Question

Is it possible that all solutions of a homogeneous system of ten linear equations in twelve variables are multiples of one fixed nonzero solution? Discuss.

Short answer

No, it is not possible to find any vector in \({\rm{Nul }}A\) which spans \({\rm{Nul }}A\).

Step-by-step solution

Describe the given statement

It is given that a homogeneous system has ten linear equations with twelve unknowns. The twelve unknowns are multiples of one fixed nonzero solution. This implies that the maximum rank of the matrix formed from the homogeneous system is 10 as it has 10 pivot places.

Use the rank theorem

Consider a homogeneous system \(Ax = 0\), where \(A\) is \(10 \times 12\) matrix.

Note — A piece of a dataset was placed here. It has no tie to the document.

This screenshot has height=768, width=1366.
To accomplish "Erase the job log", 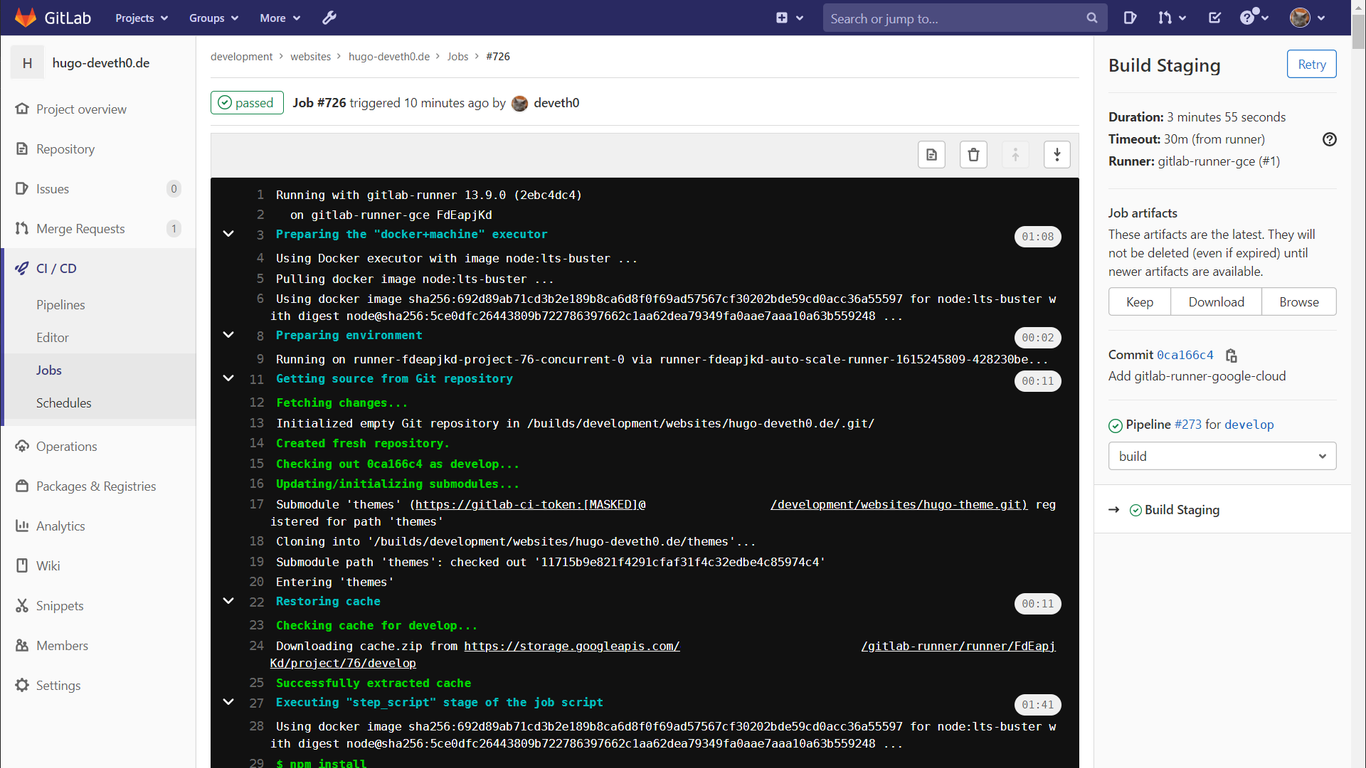I will pos(973,154).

The value of \(n\) of the unknown is 12 and \({\rm{rank}}\,A \le 10\). By the rank theorem, \({\rm{rank}}\,A + {\rm{dim}}\,{\rm{Nul}}\,\,A = n\).

Put the values to get:

\(\begin{aligned} {\rm{rank}}\,A + {\rm{dim}}\,{\rm{Nul}}\,\,A &= n\\{\rm{dim}}\,{\rm{Nul}}\,\,A &= n - {\rm{rank}}\,A\\{\rm{dim}}\,{\rm{Nul}}\,\,A &\ge 12 - 10\\{\rm{dim}}\,{\rm{Nul}}\,\,A &\ge 2\end{aligned}\)

Draw a conclusion

As the value of \({\rm{dim}}\,{\rm{Nul }}A\) is 2 or greater than 2, the number of non-pivot columns is at least 12. Thus, it is not possible to find any vector in \({\rm{Nul }}A\) which spans \({\rm{Nul }}A\).